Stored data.
---
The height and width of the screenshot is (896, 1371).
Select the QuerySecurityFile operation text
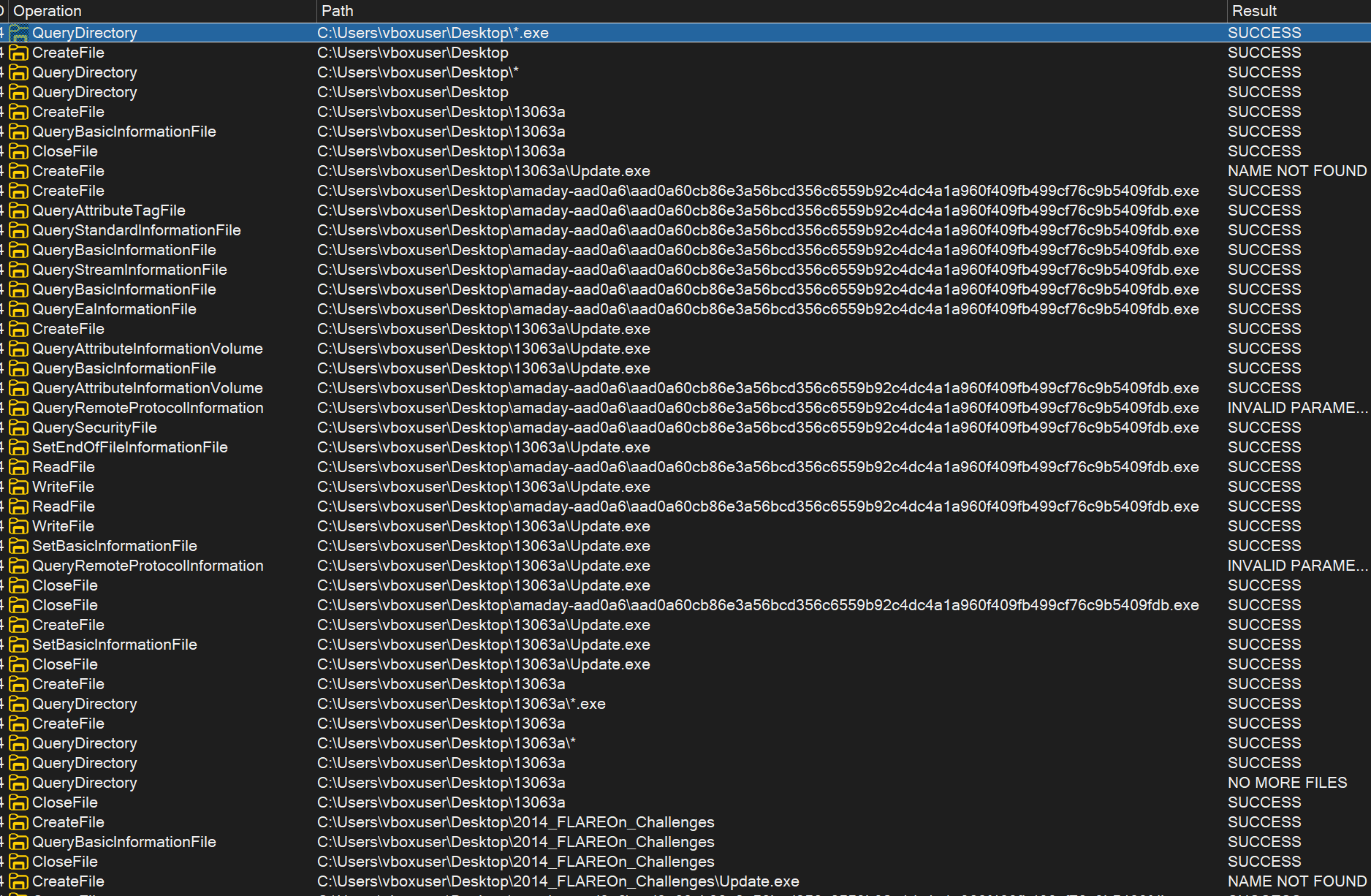click(94, 428)
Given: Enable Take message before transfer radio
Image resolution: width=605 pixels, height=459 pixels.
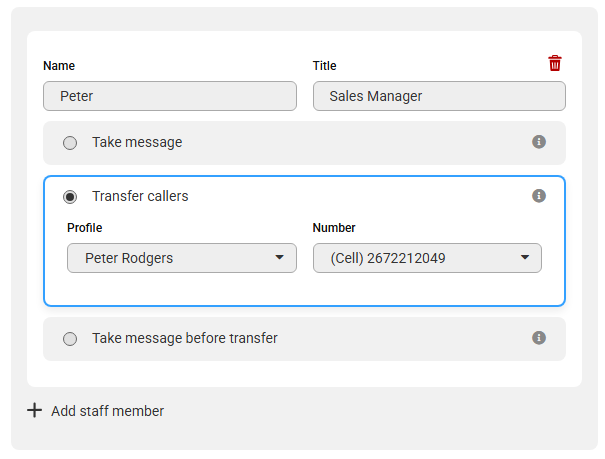Looking at the screenshot, I should coord(70,339).
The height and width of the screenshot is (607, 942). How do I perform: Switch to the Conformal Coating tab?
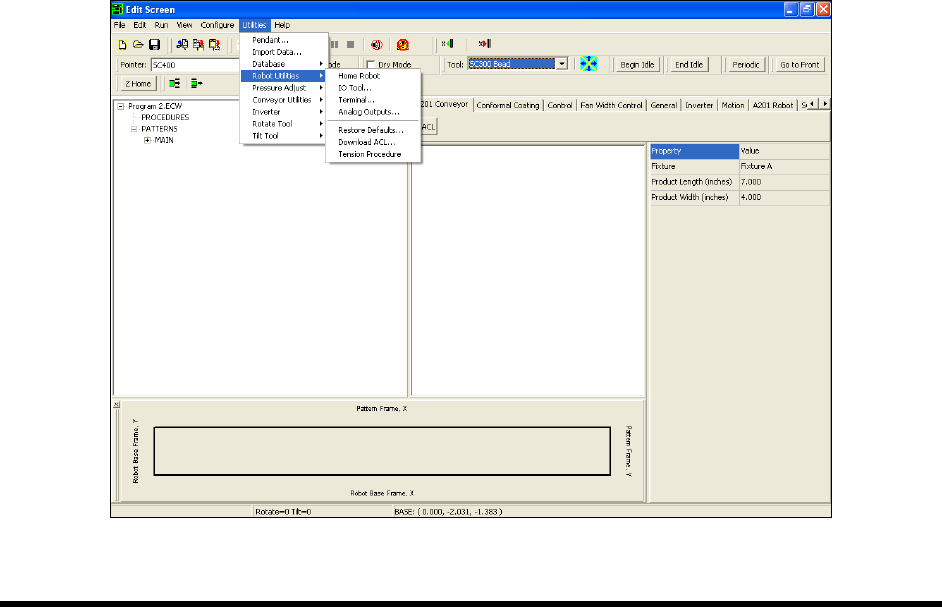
---
Aim of the task. Print every record above exactly as written, leaving out the pictures.

Solution for this exercise.
The height and width of the screenshot is (896, 1371).
Select the QuerySecurityFile operation text
click(94, 428)
Given: Enable Take message before transfer radio
Image resolution: width=605 pixels, height=459 pixels.
Looking at the screenshot, I should coord(70,339).
The height and width of the screenshot is (607, 942). How do I perform: Switch to the Conformal Coating tab?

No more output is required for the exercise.